- Your instructions -
Arrange the material from the line containing "FAQ [menuitem] (122, 449)" through the line containing "前の記事へ (146, 170)" as a JSON list of strings, one string per line, with blank lines omitted. Leave the pictures out.

- Entries provided -

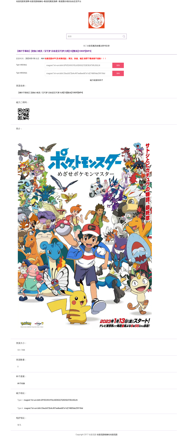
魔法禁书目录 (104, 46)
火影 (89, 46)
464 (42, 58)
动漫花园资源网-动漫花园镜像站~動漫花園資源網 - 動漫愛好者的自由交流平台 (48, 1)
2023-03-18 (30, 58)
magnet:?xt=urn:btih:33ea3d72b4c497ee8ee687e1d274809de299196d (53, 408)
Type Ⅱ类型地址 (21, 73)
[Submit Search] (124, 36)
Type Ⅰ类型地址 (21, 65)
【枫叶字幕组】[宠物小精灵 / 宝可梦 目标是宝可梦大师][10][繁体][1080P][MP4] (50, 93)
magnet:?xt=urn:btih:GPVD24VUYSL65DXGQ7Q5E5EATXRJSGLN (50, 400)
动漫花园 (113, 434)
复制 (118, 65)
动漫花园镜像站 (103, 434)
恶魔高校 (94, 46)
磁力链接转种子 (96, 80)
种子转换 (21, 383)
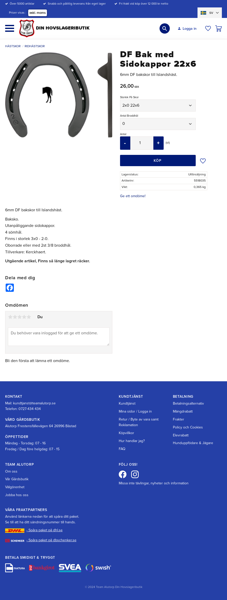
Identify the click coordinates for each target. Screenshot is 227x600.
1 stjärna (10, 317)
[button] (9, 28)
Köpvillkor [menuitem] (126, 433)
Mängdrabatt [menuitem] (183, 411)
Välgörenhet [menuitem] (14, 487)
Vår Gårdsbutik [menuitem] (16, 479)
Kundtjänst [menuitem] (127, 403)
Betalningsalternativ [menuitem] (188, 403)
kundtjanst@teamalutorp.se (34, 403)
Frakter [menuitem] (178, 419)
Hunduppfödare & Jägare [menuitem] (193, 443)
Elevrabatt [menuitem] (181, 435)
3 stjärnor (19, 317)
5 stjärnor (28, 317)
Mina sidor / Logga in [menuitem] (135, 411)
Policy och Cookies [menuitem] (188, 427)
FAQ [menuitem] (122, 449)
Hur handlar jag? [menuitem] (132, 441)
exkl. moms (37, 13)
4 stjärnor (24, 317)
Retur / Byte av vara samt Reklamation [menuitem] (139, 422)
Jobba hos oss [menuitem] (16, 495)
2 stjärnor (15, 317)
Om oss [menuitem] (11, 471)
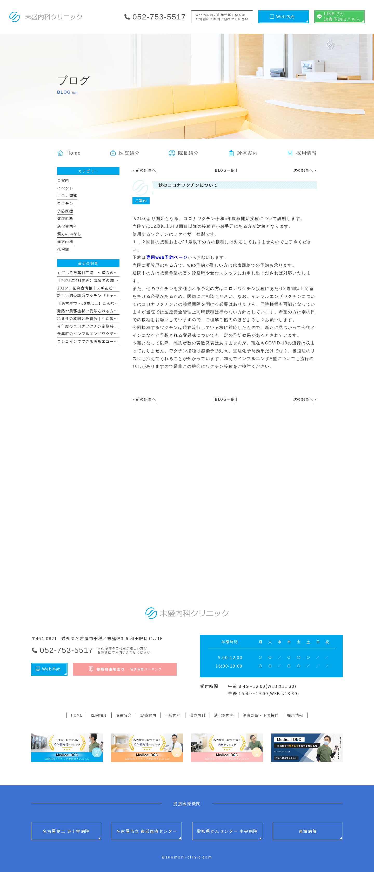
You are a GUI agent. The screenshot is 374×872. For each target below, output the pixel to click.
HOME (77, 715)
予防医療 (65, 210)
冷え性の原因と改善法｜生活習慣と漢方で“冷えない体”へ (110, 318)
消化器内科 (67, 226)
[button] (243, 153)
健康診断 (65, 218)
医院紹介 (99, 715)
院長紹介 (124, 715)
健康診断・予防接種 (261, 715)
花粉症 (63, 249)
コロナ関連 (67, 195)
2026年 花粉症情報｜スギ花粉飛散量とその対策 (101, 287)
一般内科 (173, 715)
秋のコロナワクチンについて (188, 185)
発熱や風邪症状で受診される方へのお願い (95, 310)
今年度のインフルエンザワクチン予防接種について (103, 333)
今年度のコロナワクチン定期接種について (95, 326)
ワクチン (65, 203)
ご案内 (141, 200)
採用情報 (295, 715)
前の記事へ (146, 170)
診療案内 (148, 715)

...

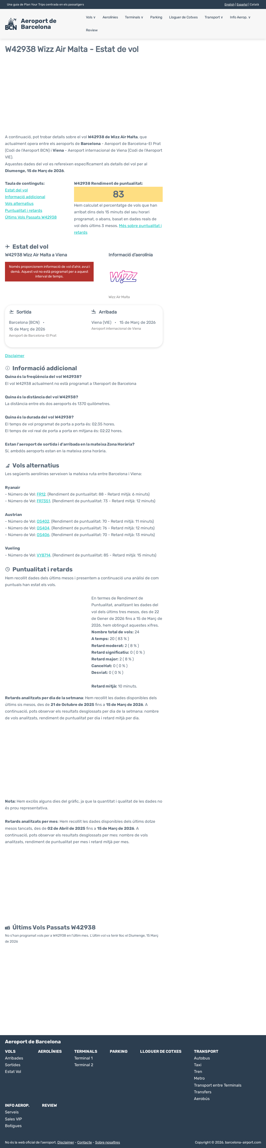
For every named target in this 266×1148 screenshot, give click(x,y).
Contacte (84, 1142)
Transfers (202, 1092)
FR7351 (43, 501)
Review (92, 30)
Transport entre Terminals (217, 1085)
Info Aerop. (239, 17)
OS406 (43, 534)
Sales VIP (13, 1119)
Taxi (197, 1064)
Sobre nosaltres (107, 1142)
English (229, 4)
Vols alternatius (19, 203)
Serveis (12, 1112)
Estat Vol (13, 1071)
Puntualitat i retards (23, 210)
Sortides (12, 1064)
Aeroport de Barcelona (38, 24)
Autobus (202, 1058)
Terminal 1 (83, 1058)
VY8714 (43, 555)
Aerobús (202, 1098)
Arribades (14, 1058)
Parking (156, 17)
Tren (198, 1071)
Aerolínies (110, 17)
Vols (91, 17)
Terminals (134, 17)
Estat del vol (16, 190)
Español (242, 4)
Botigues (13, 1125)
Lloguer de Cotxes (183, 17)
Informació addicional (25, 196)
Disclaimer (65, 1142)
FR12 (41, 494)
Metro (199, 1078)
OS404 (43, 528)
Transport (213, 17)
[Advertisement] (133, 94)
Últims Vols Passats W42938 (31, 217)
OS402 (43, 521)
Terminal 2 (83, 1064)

...

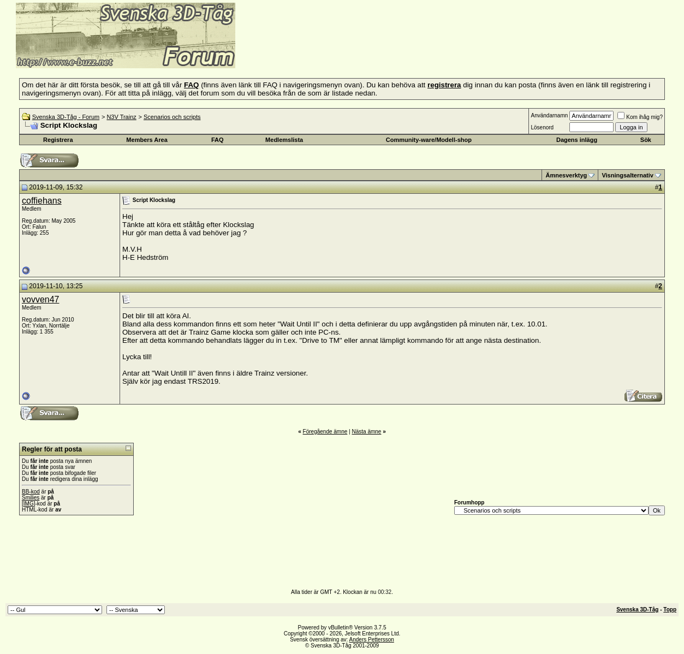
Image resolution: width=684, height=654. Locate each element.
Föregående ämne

- Solution for this exercise -
[
  "FAQ [menuitem] (122, 449)",
  "Hur handlar jag? [menuitem] (132, 441)",
  "exkl. moms (37, 13)",
  "4 stjärnor (24, 317)",
  "Retur / Byte av vara samt Reklamation [menuitem] (139, 422)",
  "Jobba hos oss [menuitem] (16, 495)",
  "2 stjärnor (15, 317)",
  "Om oss [menuitem] (11, 471)",
  "You are a GUI agent. The screenshot is 374×872. For each target below, output the pixel to click.",
  "HOME (77, 715)",
  "予防医療 (65, 210)",
  "冷え性の原因と改善法｜生活習慣と漢方で“冷えない体”へ (110, 318)",
  "消化器内科 (67, 226)",
  "[button] (243, 153)",
  "健康診断 (65, 218)",
  "医院紹介 (99, 715)",
  "院長紹介 (124, 715)",
  "健康診断・予防接種 (261, 715)",
  "花粉症 (63, 249)",
  "コロナ関連 (67, 195)",
  "2026年 花粉症情報｜スギ花粉飛散量とその対策 (101, 287)",
  "一般内科 (173, 715)",
  "秋のコロナワクチンについて (188, 185)",
  "発熱や風邪症状で受診される方へのお願い (95, 310)",
  "今年度のインフルエンザワクチン予防接種について (103, 333)",
  "今年度のコロナワクチン定期接種について (95, 326)",
  "ワクチン (65, 203)",
  "ご案内 (141, 200)",
  "採用情報 (295, 715)",
  "前の記事へ (146, 170)"
]